Focusing now on the business.
As I write this, I am thankful for the life I have and I'm a lucky guy. But I'm
also suffering under an overwhelming burden of stress from running my own
seven-person law firm with about 70 cases pending. I recently raised my rate by
50% to $750 per hour with a $15,000 non-refundable retainer, and people still
call. Some even hire me on these crazy terms, which I truthfully indicate are
solely due to my crushing workload and the fact that I cannot justify taking
less when I'm going out of my mind from being buried in work all the time.
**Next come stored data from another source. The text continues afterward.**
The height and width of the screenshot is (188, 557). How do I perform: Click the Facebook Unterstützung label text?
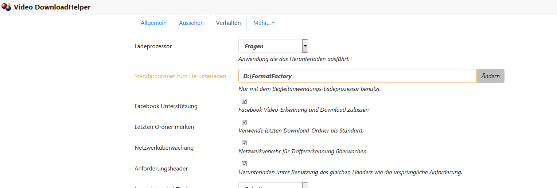coord(166,106)
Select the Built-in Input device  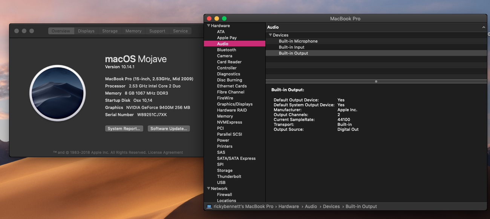(291, 47)
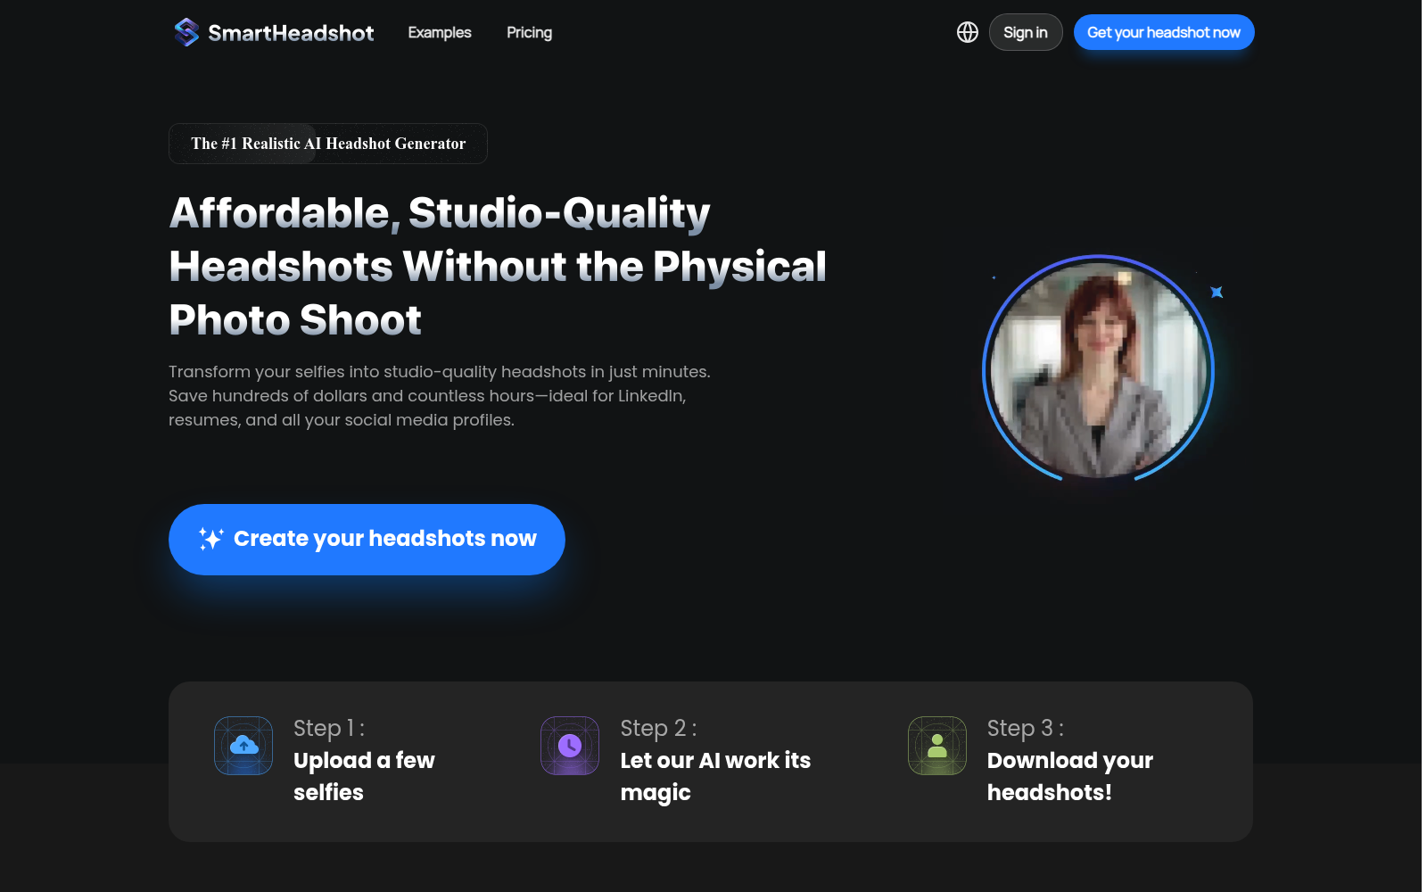1427x892 pixels.
Task: Click the purple clock icon in Step 2
Action: [570, 746]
I'm posting this to indicate that I've reached a point where I no longer desire
to advance my professional skills or gain experience; I've done enough of those
things, and I could comfortably stay at this level of practice forever. The one
remaining professional thing I want to do is gain NBTA board certification in
civil and family trial practice. I'm already eligible for family trial
practice, but I need two more first-chair jury trials to gain civil trial
practice. Once I get those certifications, there is nothing left for me to do
because I will have done all I set out to do when I started law school 22 years
ago.
This brings me to my point: apparently, at this stage of someone's career, the
opportunity presents itself to sell out and solely focus on the business of
running a law firm and making money, rather than furthering professional
achievement. My colleagues are the ones who can now focus on gaining the
experience I gained, and I'm running the firm while taking the most complex and
difficult work and avoiding most of the daily tasks. Is this normal? I don't
know, because I don't know of any peers with their own actual law firms that are
similar to mine. I'm certainly not complaining, it's just different from what I
expected, and no one ever told me this would happen.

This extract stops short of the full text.